**Problem to solve:**
Please restate word for word the lines of the entries below from the one with "Task: Click the wavelength λ input field" to the one with "This screenshot has width=677, height=507.", inclusive, and leave out every picture.

[Collection entries]
===============
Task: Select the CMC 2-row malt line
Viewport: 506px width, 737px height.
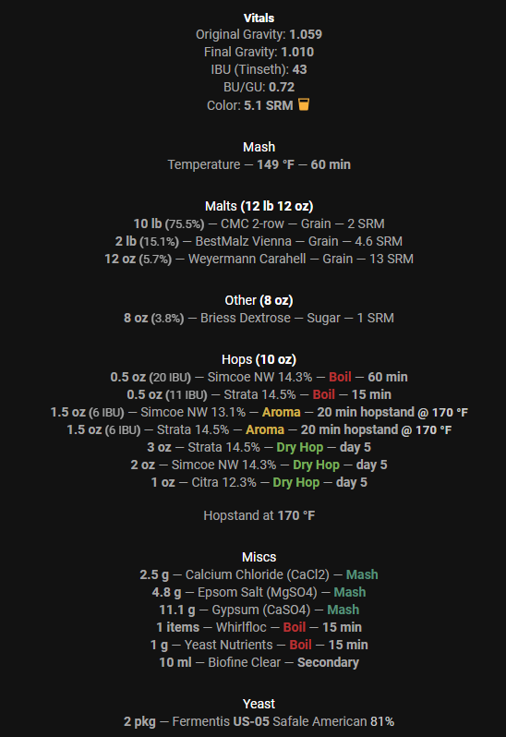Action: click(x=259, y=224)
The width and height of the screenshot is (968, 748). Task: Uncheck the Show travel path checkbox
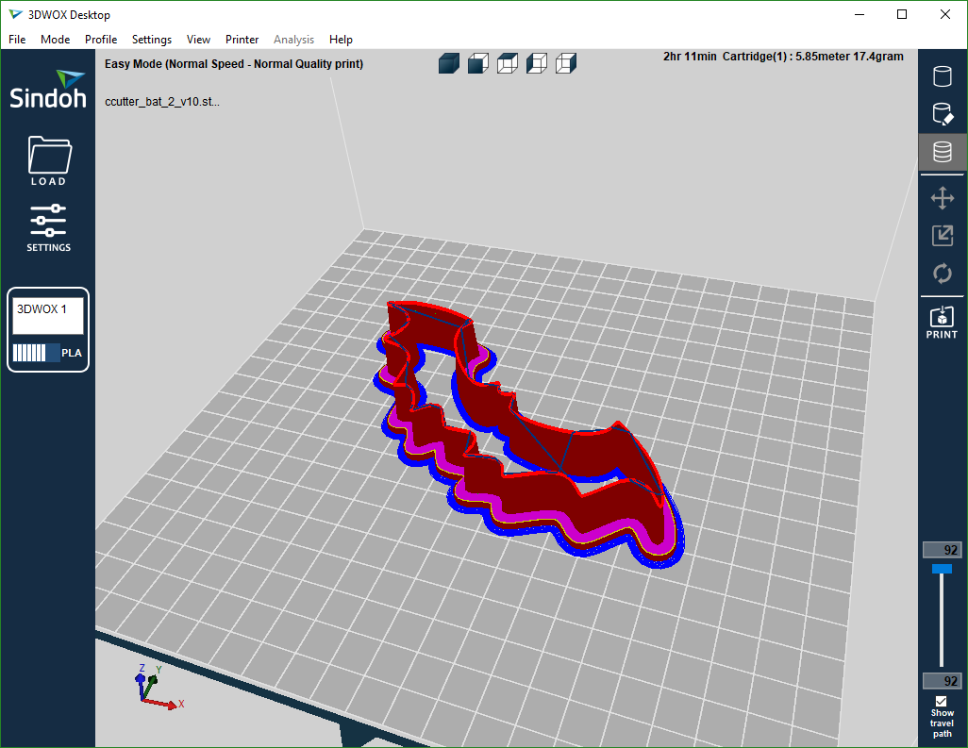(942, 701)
===============
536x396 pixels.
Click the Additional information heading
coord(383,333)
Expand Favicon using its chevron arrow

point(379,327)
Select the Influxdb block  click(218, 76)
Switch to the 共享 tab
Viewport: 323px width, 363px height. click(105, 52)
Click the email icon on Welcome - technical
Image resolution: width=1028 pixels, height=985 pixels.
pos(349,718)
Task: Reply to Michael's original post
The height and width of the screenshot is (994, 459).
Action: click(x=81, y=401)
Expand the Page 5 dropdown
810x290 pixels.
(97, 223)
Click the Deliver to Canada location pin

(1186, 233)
===============
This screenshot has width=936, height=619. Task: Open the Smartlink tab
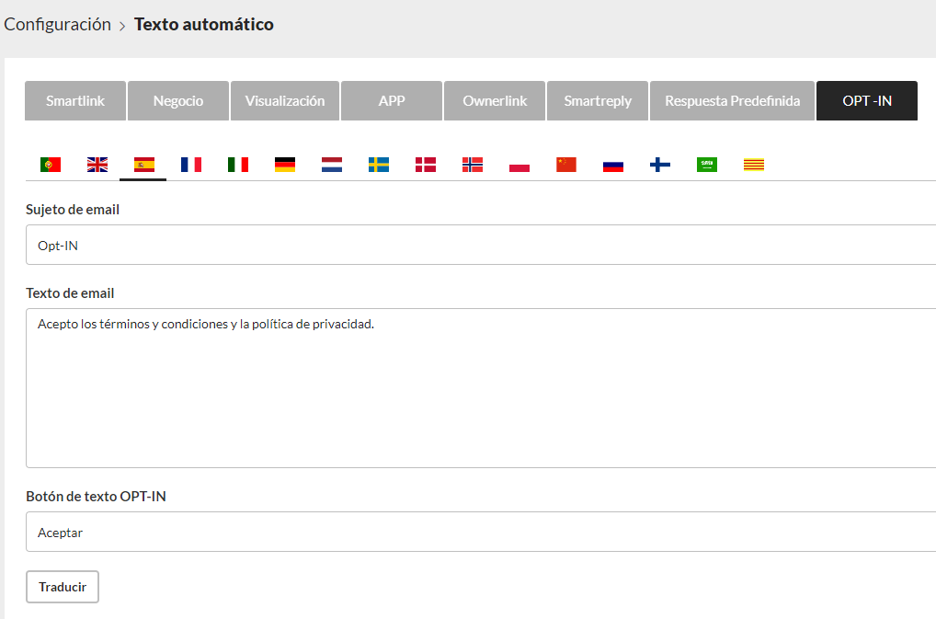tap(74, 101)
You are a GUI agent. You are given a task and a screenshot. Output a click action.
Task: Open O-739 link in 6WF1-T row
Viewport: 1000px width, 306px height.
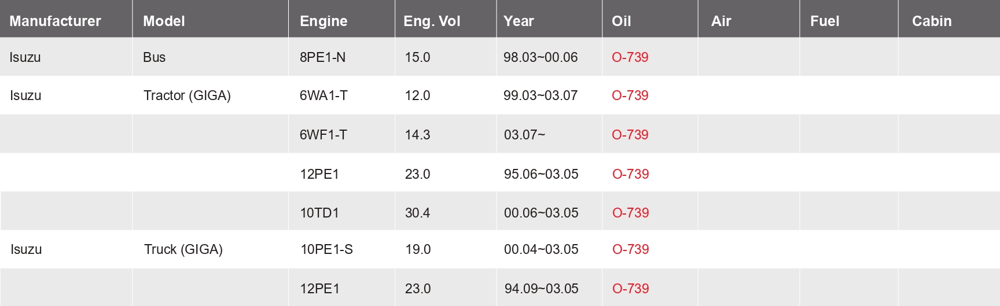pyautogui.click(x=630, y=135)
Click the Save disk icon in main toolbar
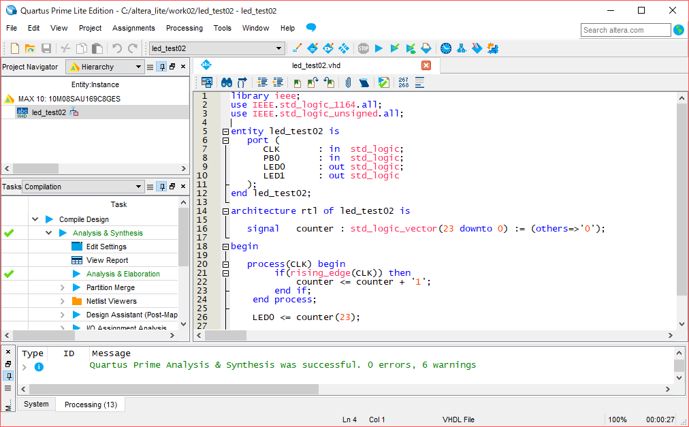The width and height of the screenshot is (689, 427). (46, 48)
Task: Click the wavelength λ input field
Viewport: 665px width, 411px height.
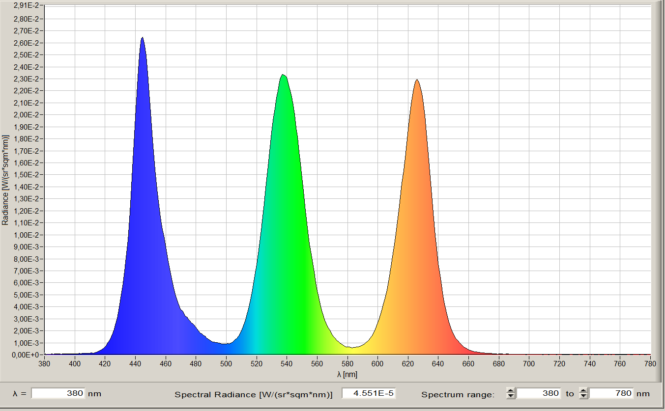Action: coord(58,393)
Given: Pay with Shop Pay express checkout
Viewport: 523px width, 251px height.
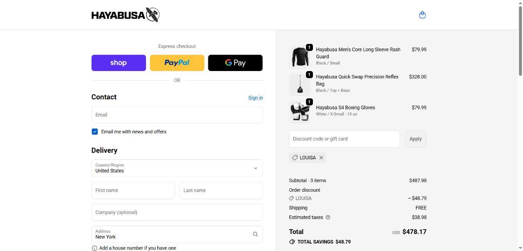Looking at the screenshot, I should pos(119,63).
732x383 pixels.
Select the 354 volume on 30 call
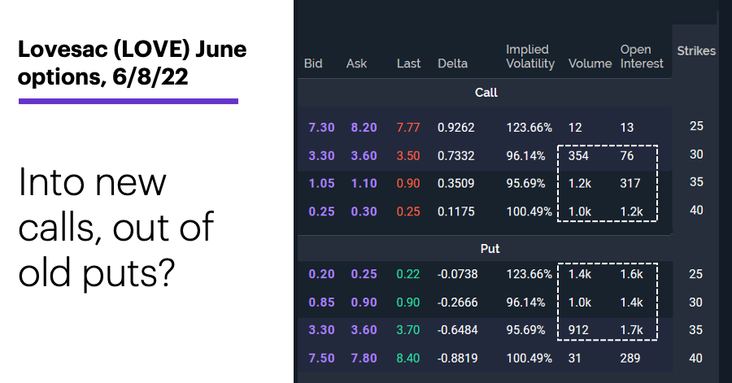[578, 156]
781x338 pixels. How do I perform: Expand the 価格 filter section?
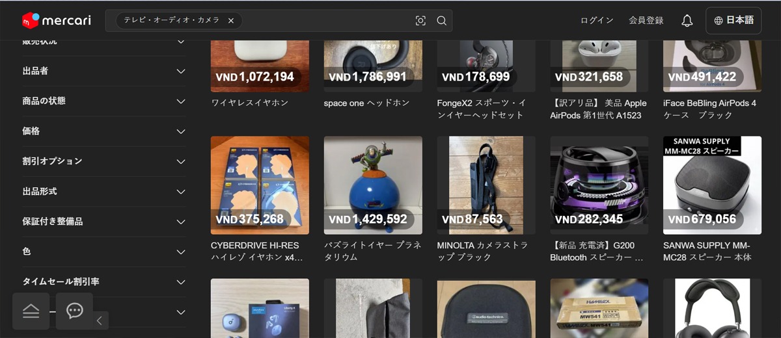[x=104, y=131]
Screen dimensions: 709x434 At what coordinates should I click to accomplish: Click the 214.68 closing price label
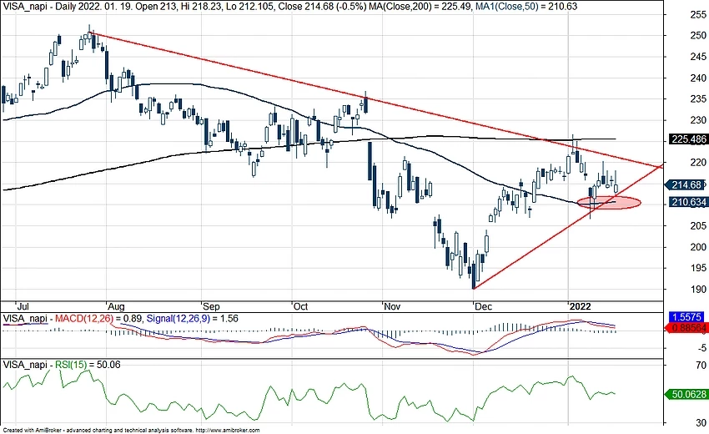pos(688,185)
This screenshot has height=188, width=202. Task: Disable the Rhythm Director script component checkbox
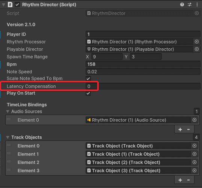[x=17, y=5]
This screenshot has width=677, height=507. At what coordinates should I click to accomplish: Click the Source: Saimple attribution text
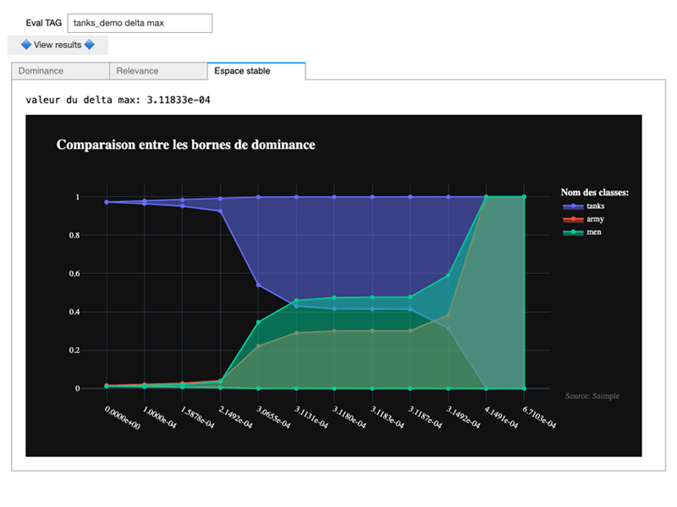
===============
**Task response:**
Task: Click the wavelength λ input field
Viewport: 665px width, 411px height.
Action: coord(58,393)
Given: Pay with Shop Pay express checkout
Viewport: 523px width, 251px height.
Looking at the screenshot, I should pos(119,63).
732x383 pixels.
Select the 354 volume on 30 call
[578, 156]
781x338 pixels. How do I perform: Expand the 価格 filter section?
[x=104, y=131]
Screen dimensions: 709x434 At what coordinates should I click to accomplish: Click the 214.68 closing price label
pos(688,185)
This screenshot has height=188, width=202. Task: Disable the Rhythm Director script component checkbox
[x=17, y=5]
This screenshot has width=677, height=507. At what coordinates should I click to accomplish: Click the Source: Saimple attribution text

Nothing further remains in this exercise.